自我評估早已存在:以極少量數據激發基礎大型語言模型的潛在評判校準
Self-Evaluation Is Already There: Eliciting Latent Judge Calibration in Base LLMs with Minimal Data
June 3, 2026
作者: XiuYu Zhang, Yi Shan, Junfeng Fang, Zhenkai Liang
cs.AI
摘要
大型语言模型正越来越多地由其他模型进行评估,这引发了一个自然问题:模型能否预测评审者对其自身输出的评分?我们发现,在未进行任何针对性训练的情况下,这种能力已广泛存在:通过少量示例提示,基础模型在三个基准测试中,对开放式回复的多属性质量评分,其预测结果已显著高于随机水平。我们提出了自我评估诱发(Self-Evaluation Elicitation, SEE)方法,该方法通过一个短周期来挖掘这种潜在能力:该周期包含一个结合校准的强化学习阶段,用于改进回答并预测评审者,随后是一个掩码蒸馏阶段,在保持回答不变的同时优化预测结果。
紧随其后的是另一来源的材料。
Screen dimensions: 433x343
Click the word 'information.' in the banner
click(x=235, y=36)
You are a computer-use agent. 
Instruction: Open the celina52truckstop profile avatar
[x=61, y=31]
与强化学习基线相比,仅利用160个独特示例(约为其31倍的数量),SEE在三个基准测试中改善了留出校准性能,同时保持了回答质量。诱发的自我评估能力被精确地定位在模型自身的 token 分布中,并且对于从未训练过的评审者具有稳定性,这表明其反映的是可迁移的质量概念,而非单一评审者的偏好。这些结果将基于评审者校准的自我评估问题重新定义为诱发而非习得的问题。
English
Large language models are increasingly evaluated by other models, raising a natural question: can a model predict how a judge will score its own output? We find that the ability is largely present before any targeted training: prompted few-shot, a base model already predicts an external judge's multi-attribute quality scores on open-ended responses well above chance across three benchmarks. We introduce Self-Evaluation Elicitation (SEE), a method that surfaces this latent ability through a short cycle comprising a calibration-coupled reinforcement learning phase that improves the answer and predicts the judge, followed by a masked distillation phase that sharpens the prediction while leaving the answer untouched. From 160 unique examples, roughly 31x fewer than a reinforcement learning baseline, SEE improves held-out calibration across three benchmarks while preserving answer quality. The elicited self-evaluation is sharply localized within the model's own token distribution and stable across judges it was never trained against, indicating a transferable notion of quality rather than a single judge's preference. These results reframe judge-aligned self-evaluation as a problem of elicitation rather than acquisition.